[Required work] Please copy, exactly and with no pictures, only the lines from the one containing "The height and" through the last line of the records.

• • • •

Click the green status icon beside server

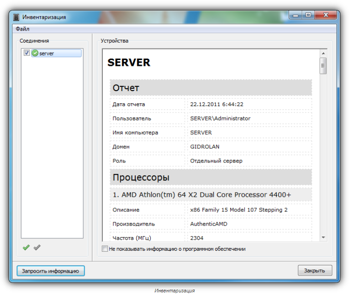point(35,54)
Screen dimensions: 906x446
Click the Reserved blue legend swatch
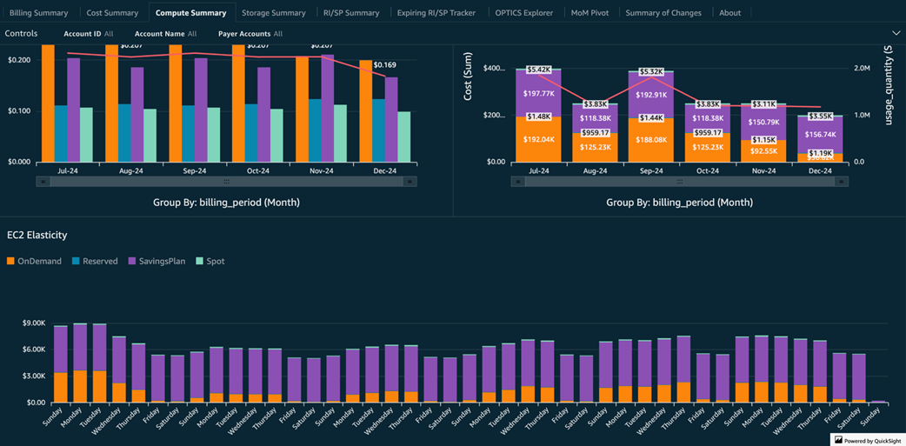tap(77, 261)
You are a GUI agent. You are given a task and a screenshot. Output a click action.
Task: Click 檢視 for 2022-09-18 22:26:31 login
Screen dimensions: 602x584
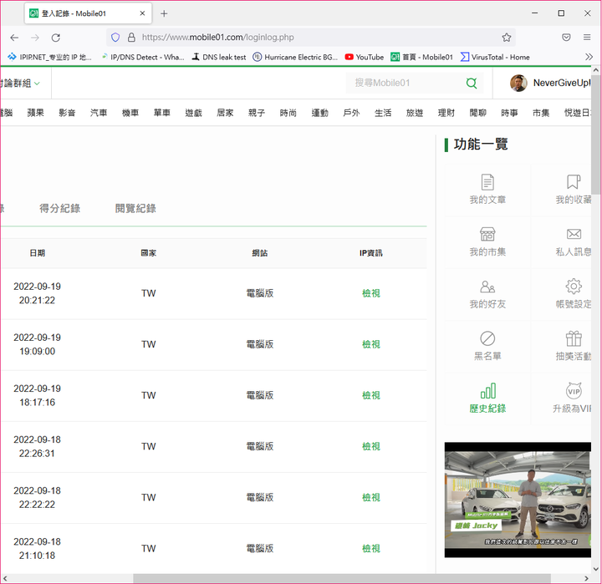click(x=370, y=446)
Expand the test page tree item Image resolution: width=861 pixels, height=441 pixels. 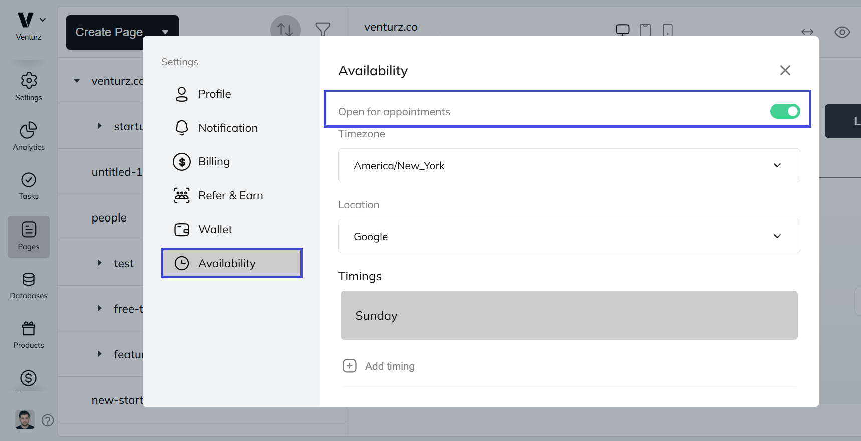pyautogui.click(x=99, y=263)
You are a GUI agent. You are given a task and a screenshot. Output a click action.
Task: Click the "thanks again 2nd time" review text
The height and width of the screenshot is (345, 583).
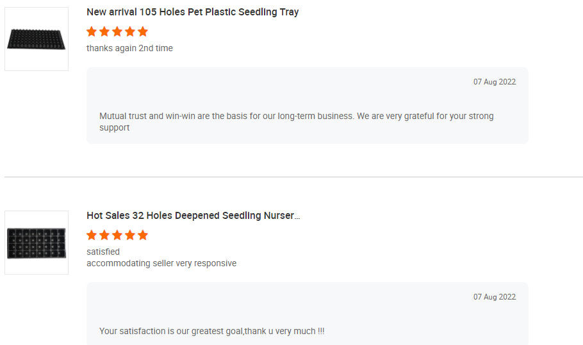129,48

• • • •

[Written answer]
The height and width of the screenshot is (345, 583).
129,48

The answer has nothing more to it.